The tyre is one of the most important parts of your car because it is the only part that touches the ground whether or not your car is moving. This is why it deserves all the care it can get from you as a car owner.

Poor maintenance of your tyre can multiply the effect of an accident/crash on your car. The tyre is the black rubber part of the wheel that covers up the rims and it can have a tube within or be tubeless depending on the type of tyre it is. For further clarification sake, 'tyre' can also be spelt as 'Tire'.


As you can see, only the tyre touches the road on a car

Today,  I will be discussing the 'bad habits of Nigerian vulcanizers' and how these habits keep screwing up the performance and safety of our cars in ways we don't expect. What are you supposed to be aware of when your tyre is at the Tyre shop with a vulcanizer going through a fix or replacement? What should you be aware of on your tyre when your vulcanizer is not there ?. Trust me to explain all these in the simplest possible language.

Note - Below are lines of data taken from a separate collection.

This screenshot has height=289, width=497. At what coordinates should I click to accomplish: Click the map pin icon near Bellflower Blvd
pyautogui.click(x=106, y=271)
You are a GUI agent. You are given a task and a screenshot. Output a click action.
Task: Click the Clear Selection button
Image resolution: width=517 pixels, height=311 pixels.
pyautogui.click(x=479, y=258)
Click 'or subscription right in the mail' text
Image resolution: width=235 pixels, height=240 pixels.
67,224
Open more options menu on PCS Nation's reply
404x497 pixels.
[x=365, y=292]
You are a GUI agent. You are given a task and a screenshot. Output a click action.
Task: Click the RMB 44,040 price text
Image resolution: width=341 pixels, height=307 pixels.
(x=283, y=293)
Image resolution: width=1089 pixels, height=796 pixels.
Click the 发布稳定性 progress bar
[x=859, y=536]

Firstly, who is a vulcanizer? 

A vulcanizer is someone whose duty is to maintain just the tyres of your car. A vulcanizer fixes and replaces car tyres. A tyre shop, on the other hand, sells tyres and renders other services that concern the wheel of a car.


A Nigerian roadside is present on every major road in the country

Services like wheel balancing and alignment are what a tyre shop offers. Most tyre shops in Nigeria today have an in-house vulcanizer that attends to customer's tyre repairs. If you want to know the prices of tyres in Nigeria, check a tyre shop close to you.

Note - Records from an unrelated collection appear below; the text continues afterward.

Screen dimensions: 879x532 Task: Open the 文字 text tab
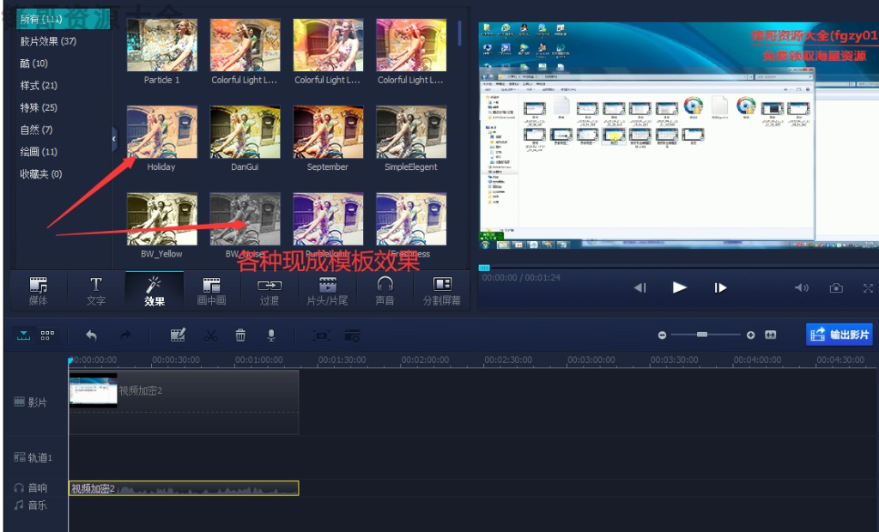click(x=96, y=291)
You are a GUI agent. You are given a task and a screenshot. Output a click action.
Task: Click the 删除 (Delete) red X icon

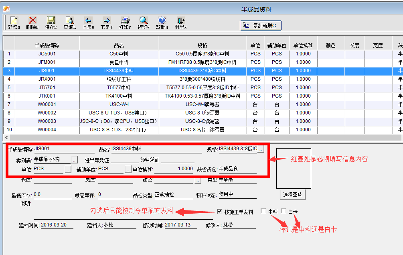point(32,23)
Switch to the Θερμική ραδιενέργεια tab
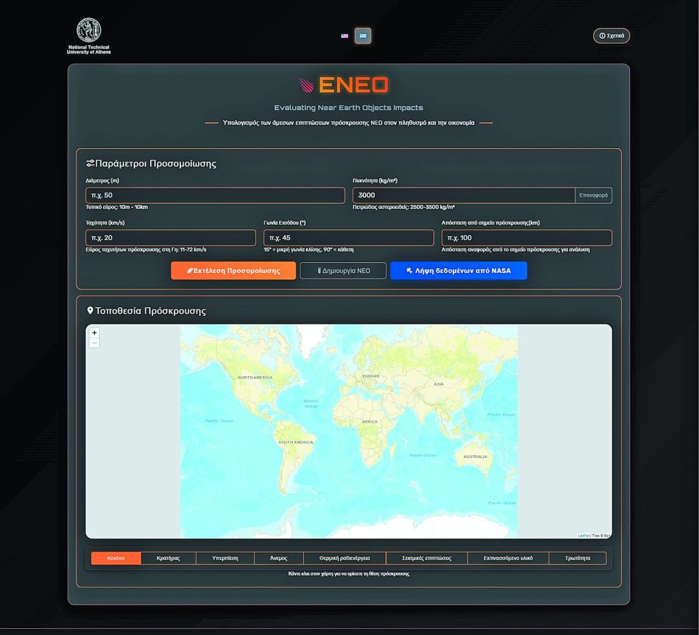This screenshot has width=699, height=635. 343,559
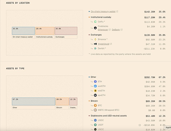The width and height of the screenshot is (171, 131).
Task: Click the Stablecoins and USD-neutral assets heading
Action: click(x=109, y=115)
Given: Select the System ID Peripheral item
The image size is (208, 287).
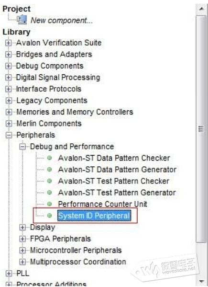Looking at the screenshot, I should [94, 216].
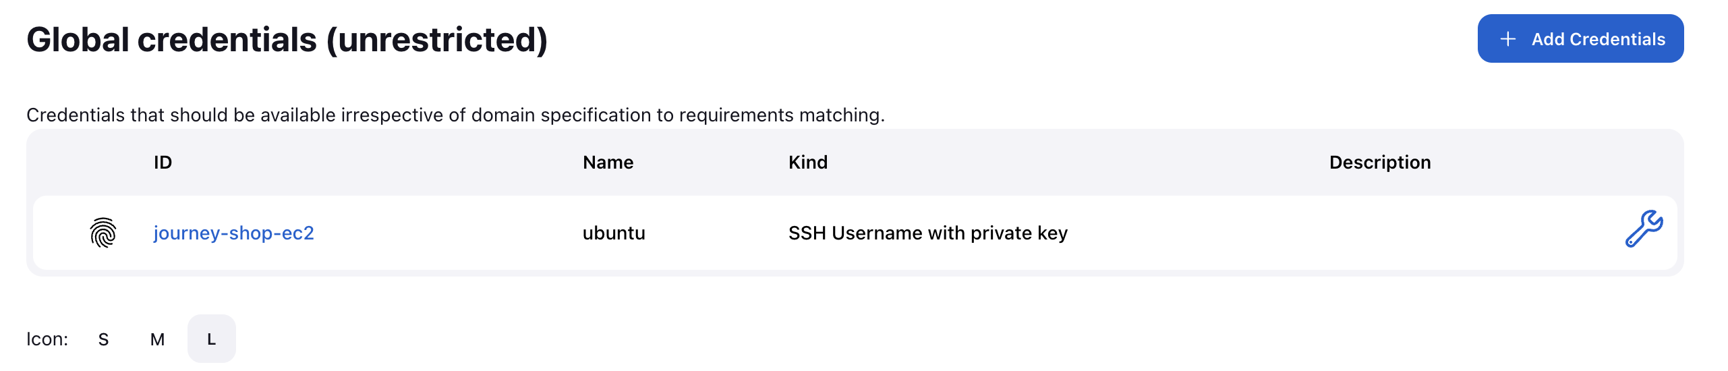
Task: Click the Add Credentials button
Action: [x=1580, y=38]
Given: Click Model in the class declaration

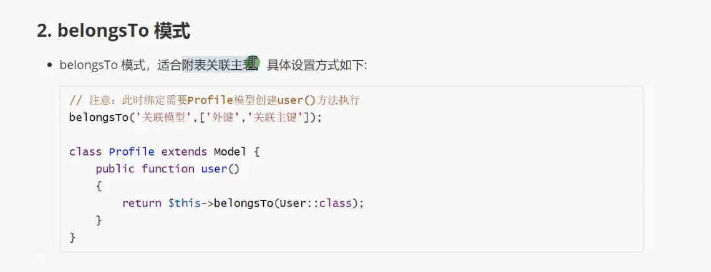Looking at the screenshot, I should click(230, 152).
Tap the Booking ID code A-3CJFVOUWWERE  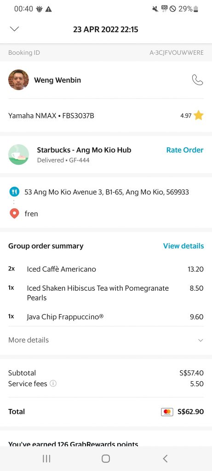click(177, 52)
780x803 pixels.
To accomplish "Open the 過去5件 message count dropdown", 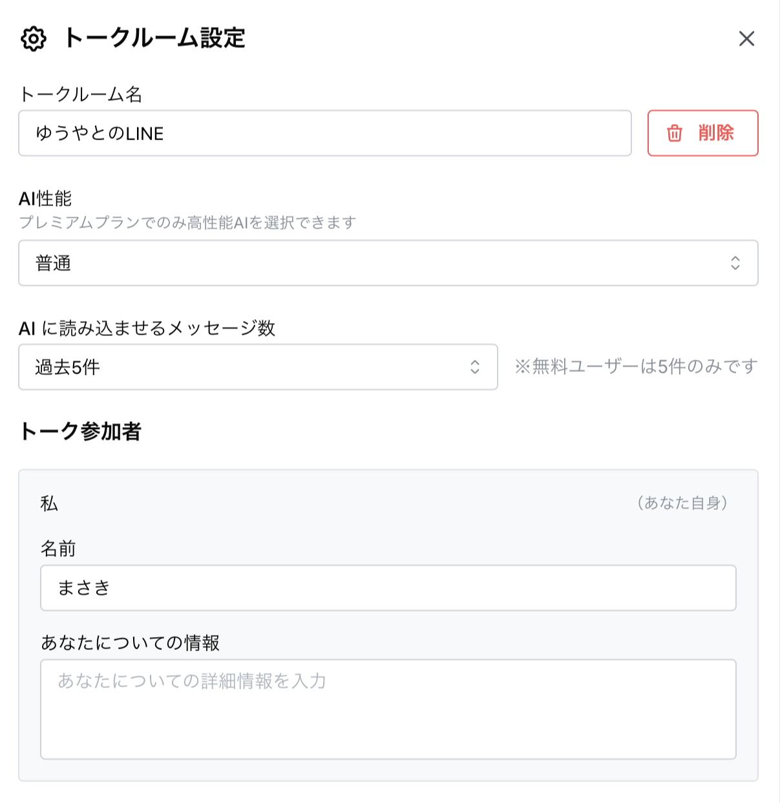I will coord(258,367).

7 bad habits of Nigerian Roadside Vulcanizers!

1. Ignoring Tyre expiry date before repair 

The production date of a tyre is always boldly inscribed on the walls of the tyre but most Vulcanizers on the roadside don't check this whenever they are trying to inflate/fix your tyre. They just do their job, collect their ₦200 and move on with life.

A tyre has a life span of 10 years from the date it is manufactured, so once your tyre is over 6 years old your vulcanizer needs to monitor its health before any repair is done on it. 


When you drive expires tyres, this is what happens!

When your tyre has expired, the threading starts to cut and wear out as the car drives. I am not saying it is your vulcanizer's duty to remind you about your tyre's expiry date but whenever they get down to work on it, they should actually check just to make sure they are not fixing a dead tyre.

2. Recommending winter tyres to customers

Most Nigerian Vulcanizers don't even know that there are different types of tyres asides the sizing. There are four major types of Tyres namely; Winter Tyres, Summer Tyres, All-Season Tyres and Performance Tyres (mostly for racing). The best type of tyres for Nigeria is the all-season tyre but the Summer Tyre can still work while winter tyre is a NO-NO.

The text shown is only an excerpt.